La temperatura importa más de lo que parece
El café contiene cientos de compuestos aromáticos y de sabor que se liberan cuando el agua entra en contacto con el grano molido. Para lograr un equilibrio adecuado, la temperatura debe ubicarse generalmente entre los 90 y los 96 grados Celsius. Cuando el agua supera ampliamente ese rango, la extracción puede resultar excesiva y generar una bebida más áspera y amarga.
Diversos especialistas en café recomiendan hervir el agua y esperar alrededor de 30 segundos antes de utilizarla. Ese breve intervalo suele ser suficiente para alcanzar una temperatura más adecuada para la preparación.
Cómo reconocer si el café está mal extraído
El sabor puede dar pistas muy claras sobre lo que ocurrió durante la preparación. Si la bebida resulta excesivamente amarga, seca o deja una sensación desagradable en boca, es posible que el agua haya estado demasiado caliente o que la extracción haya sido excesiva. Por el contrario, si el café sabe aguado, ácido o poco desarrollado, probablemente la extracción fue insuficiente.
Los expertos destacan que la temperatura es solo una de las variables que influyen en el resultado final. También juegan un papel importante el tamaño de la molienda, la proporción entre agua y café y la frescura de los granos. Una molienda demasiado fina puede aumentar el amargor, mientras que una demasiado gruesa puede producir una bebida débil y sin cuerpo.
Otros errores frecuentes en casa
Además del uso de agua hirviendo, los especialistas señalan otras prácticas que suelen afectar la calidad del café. Entre ellas aparecen utilizar café molido desde hace mucho tiempo, descuidar la limpieza de cafeteras y filtros o emplear agua con sabores extraños provenientes del cloro u otros minerales.

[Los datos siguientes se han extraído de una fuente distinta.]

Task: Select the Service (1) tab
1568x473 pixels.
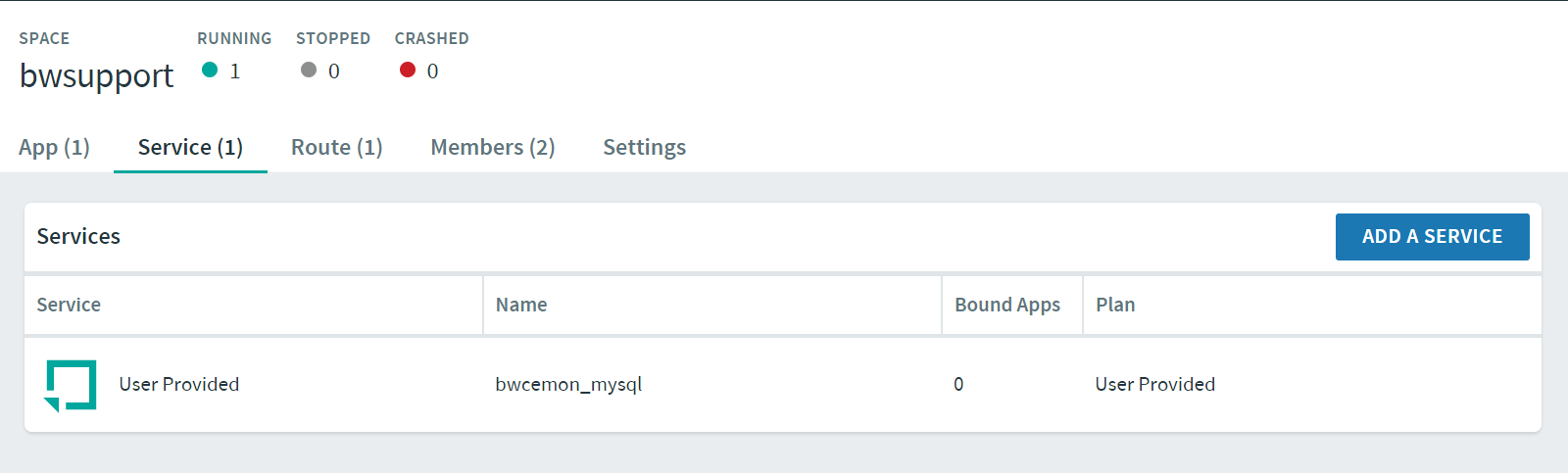Action: coord(190,147)

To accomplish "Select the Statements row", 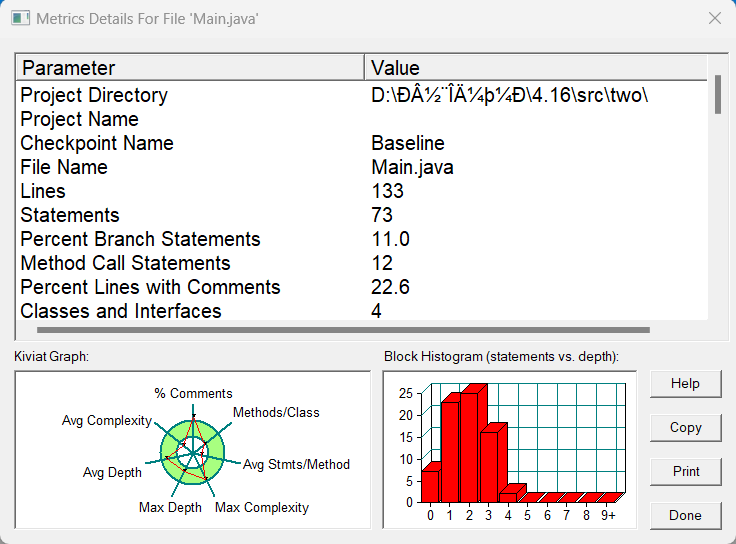I will 362,215.
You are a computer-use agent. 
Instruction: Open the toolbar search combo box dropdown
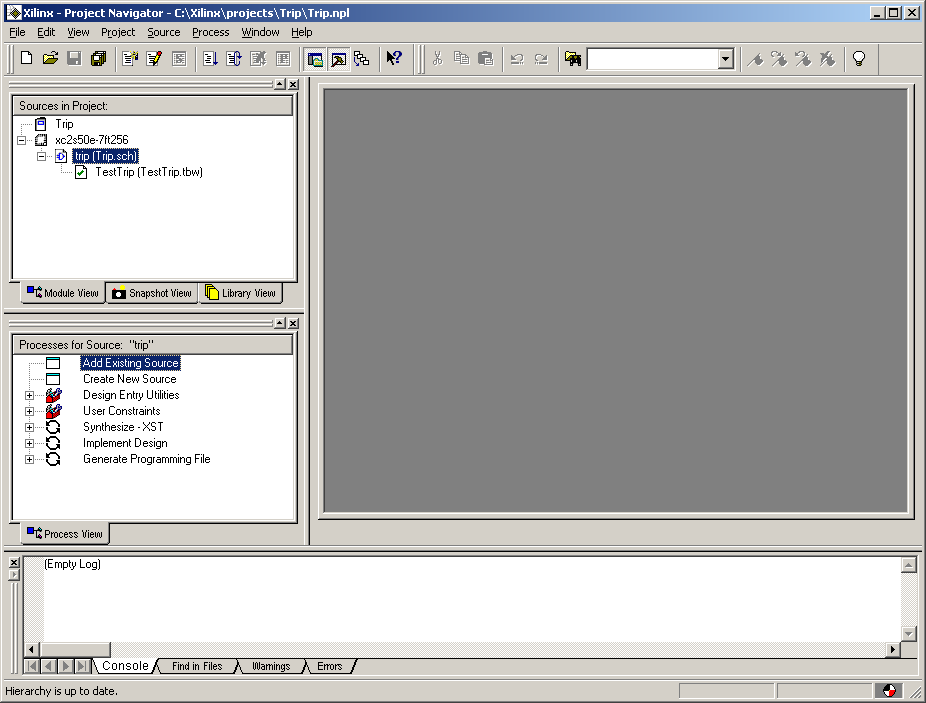726,60
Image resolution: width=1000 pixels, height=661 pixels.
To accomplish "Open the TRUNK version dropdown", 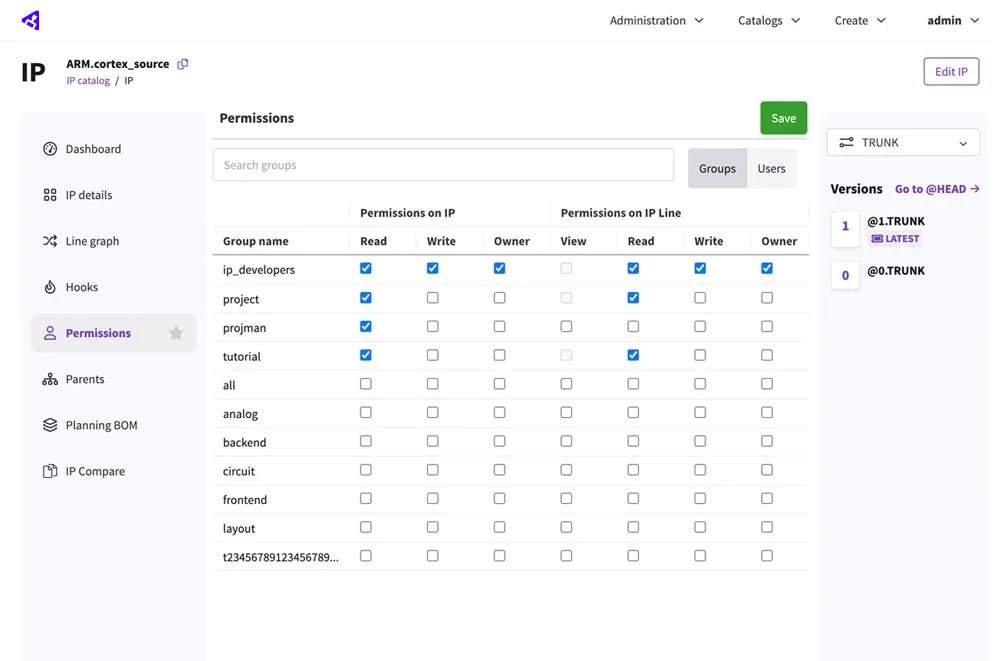I will coord(902,142).
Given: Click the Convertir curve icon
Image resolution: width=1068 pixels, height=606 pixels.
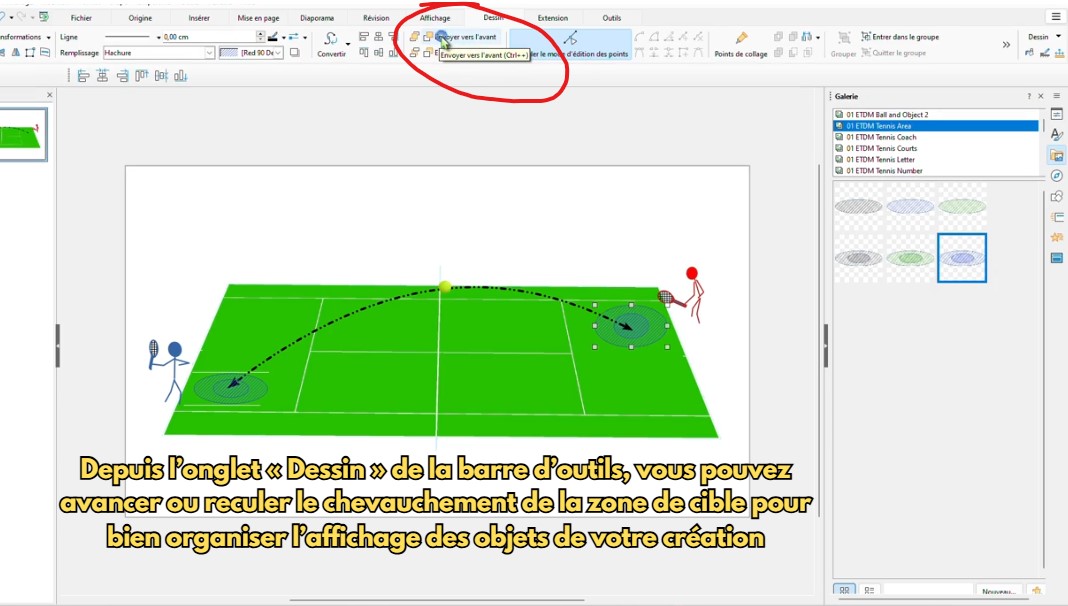Looking at the screenshot, I should tap(330, 38).
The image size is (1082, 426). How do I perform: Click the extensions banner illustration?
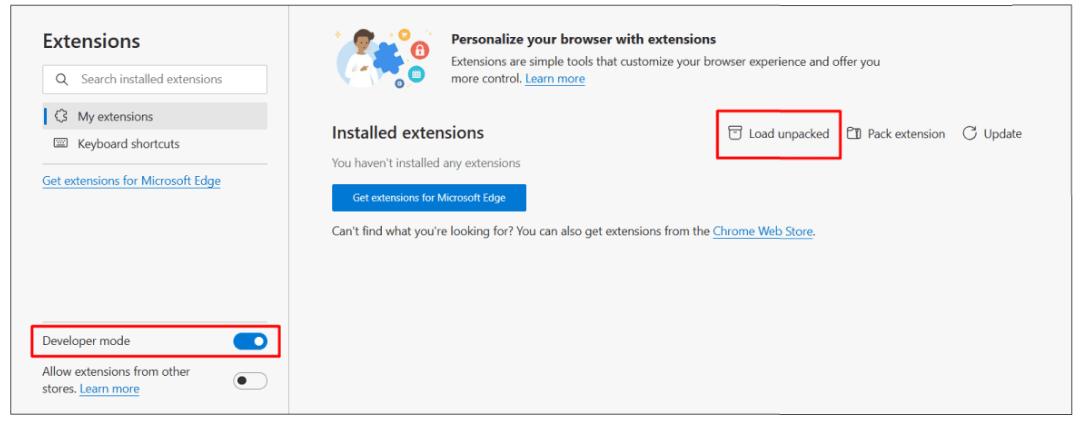[x=382, y=56]
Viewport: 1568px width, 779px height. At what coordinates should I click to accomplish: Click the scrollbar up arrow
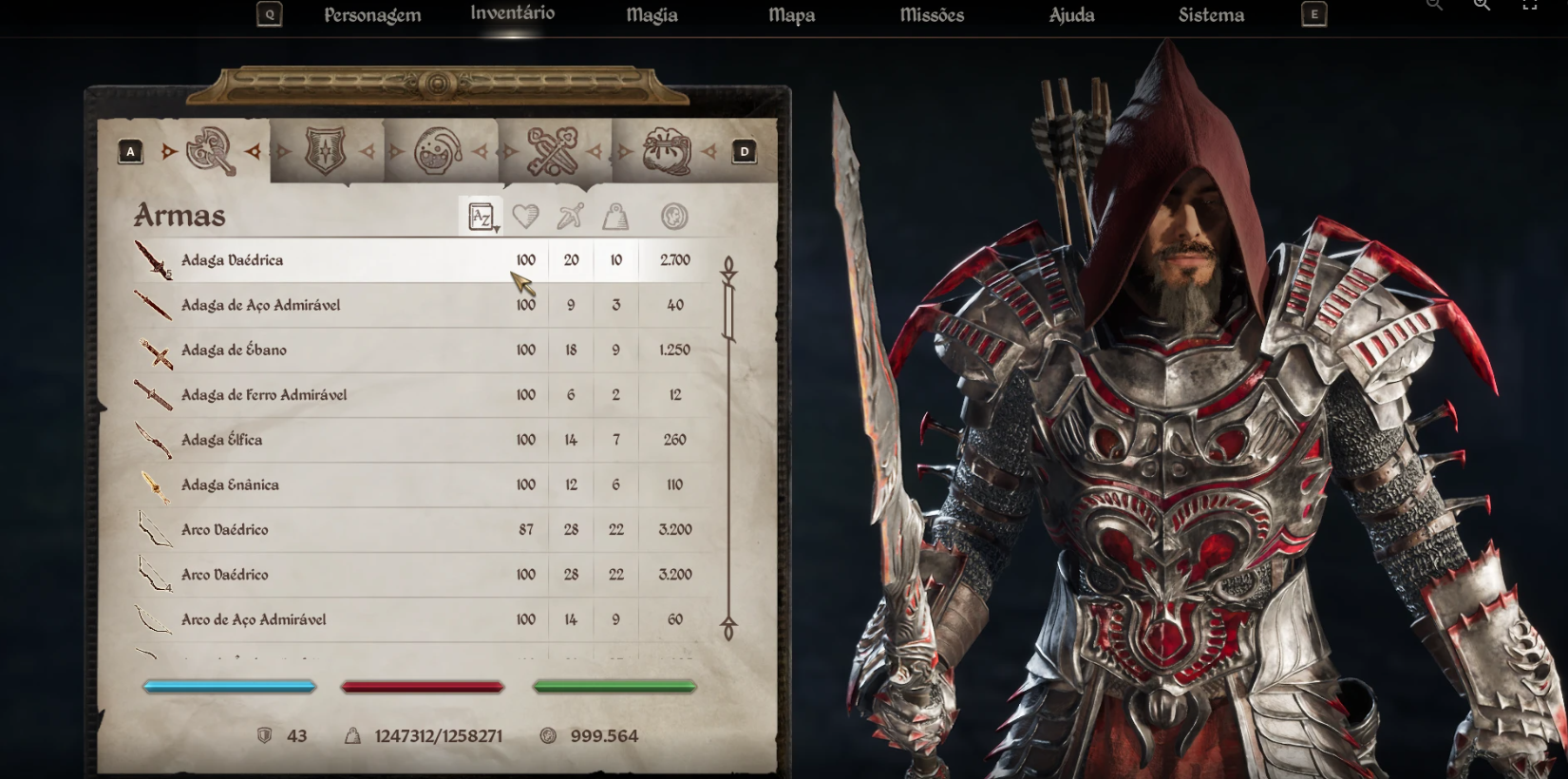point(728,269)
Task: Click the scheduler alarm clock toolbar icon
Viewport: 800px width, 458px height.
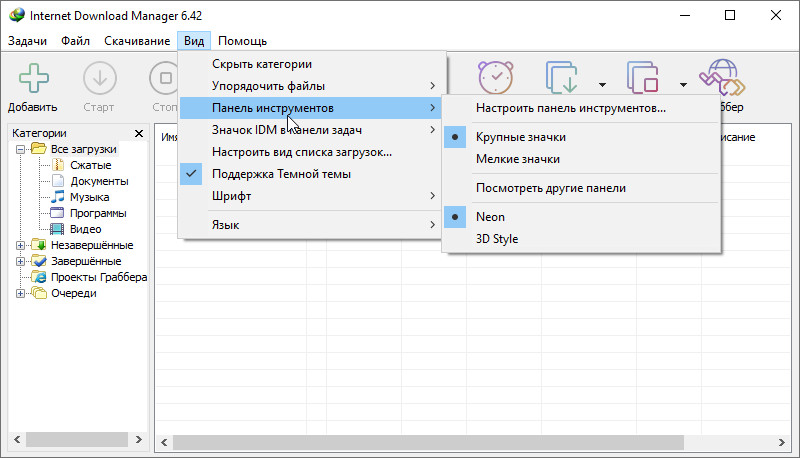Action: pyautogui.click(x=495, y=77)
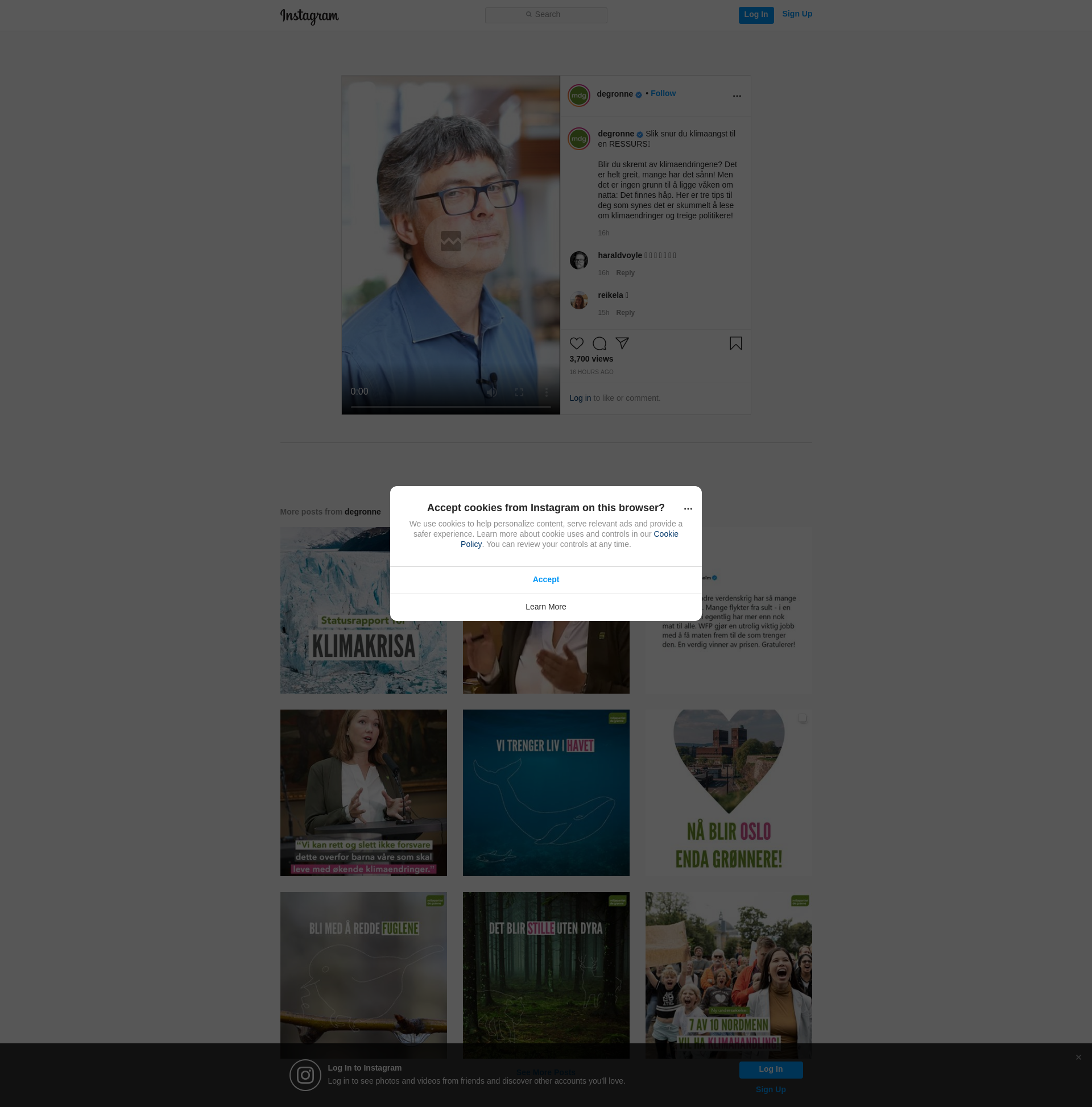Accept cookies in the dialog
This screenshot has height=1107, width=1092.
pyautogui.click(x=545, y=579)
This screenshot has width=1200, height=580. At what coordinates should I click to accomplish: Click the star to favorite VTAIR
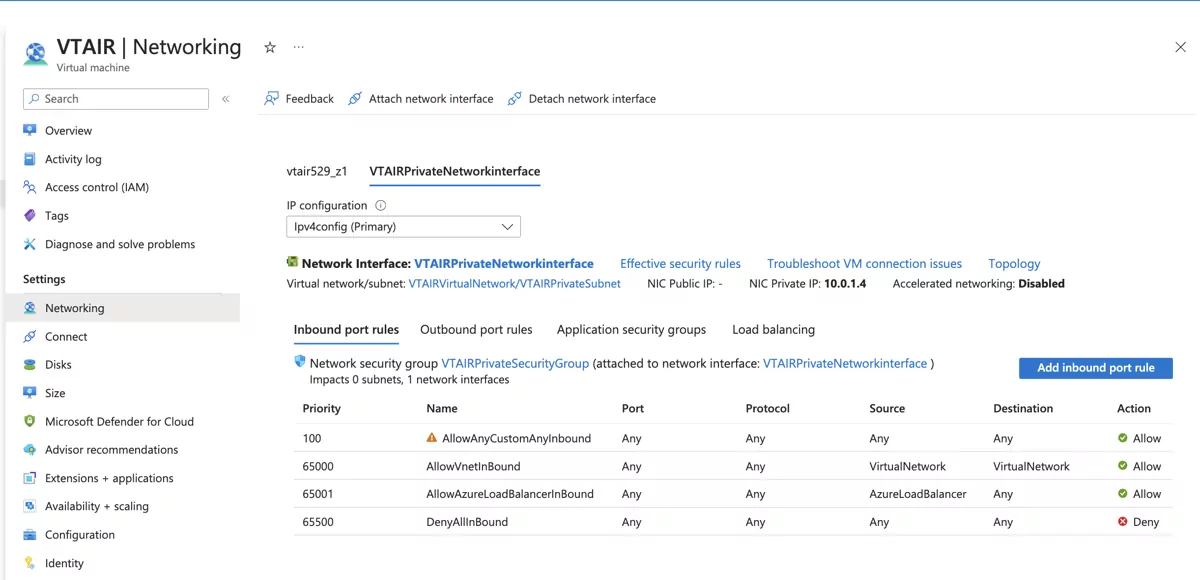269,47
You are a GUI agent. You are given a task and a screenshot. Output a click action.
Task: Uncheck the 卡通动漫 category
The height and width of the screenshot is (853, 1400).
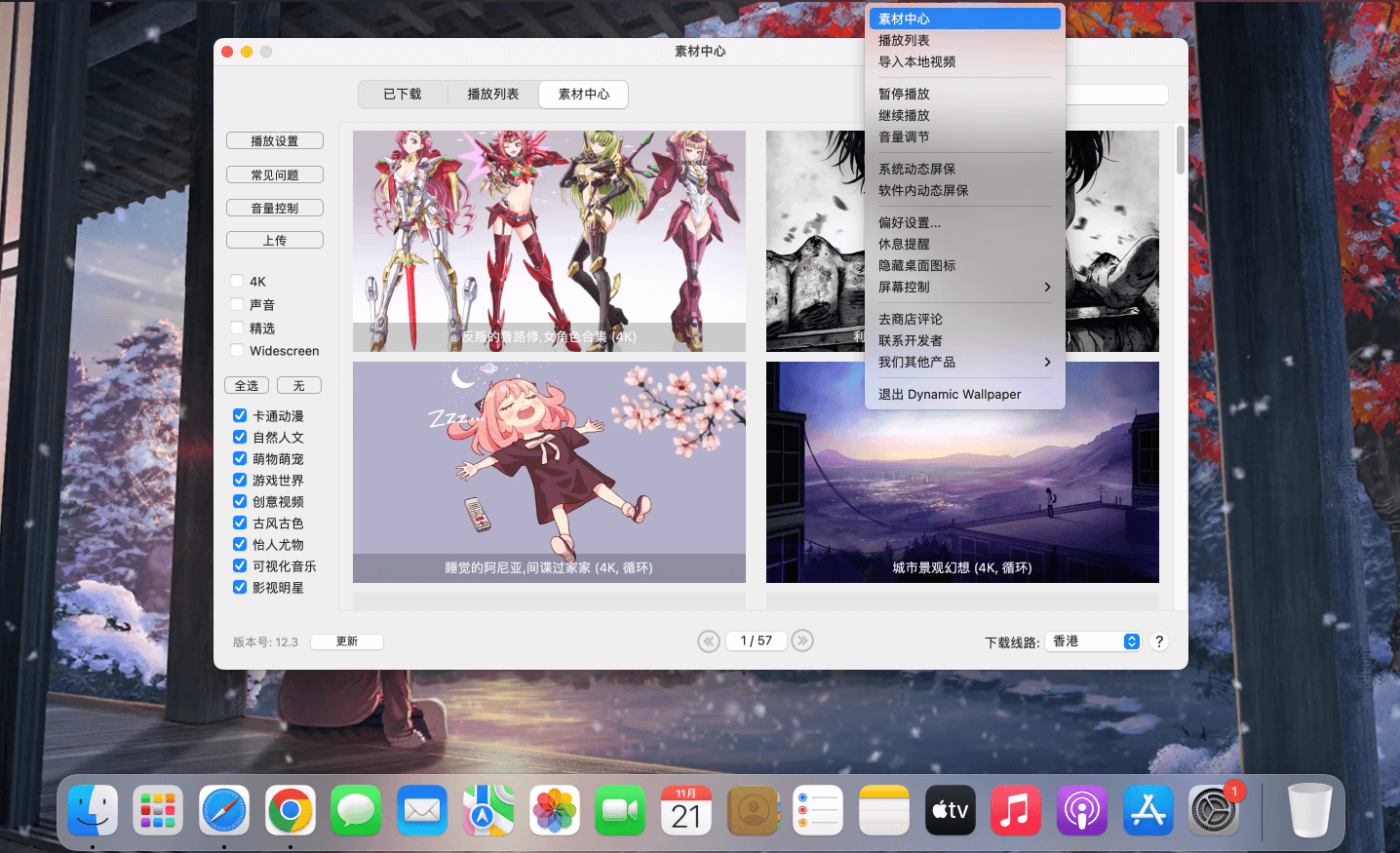(240, 416)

También recomiendan almacenar el café en recipientes herméticos, protegidos de la luz y del calor, para conservar mejor sus aromas. El café comienza a perder parte de sus características apenas es molido, por lo que, siempre que sea posible, conviene molerlo justo antes de prepararlo.
Un pequeño cambio que transforma la taza
No hace falta contar con una máquina profesional para mejorar el café de todos los días. Ajustar la temperatura del agua, respetar las proporciones y utilizar café fresco son medidas simples que pueden generar una diferencia notable.
A veces, el secreto de una mejor taza no está en comprar un café más caro, sino en evitar errores cotidianos que pasan desapercibidos. Y entre ellos, verter agua recién hervida sobre el café sigue siendo uno de los más comunes.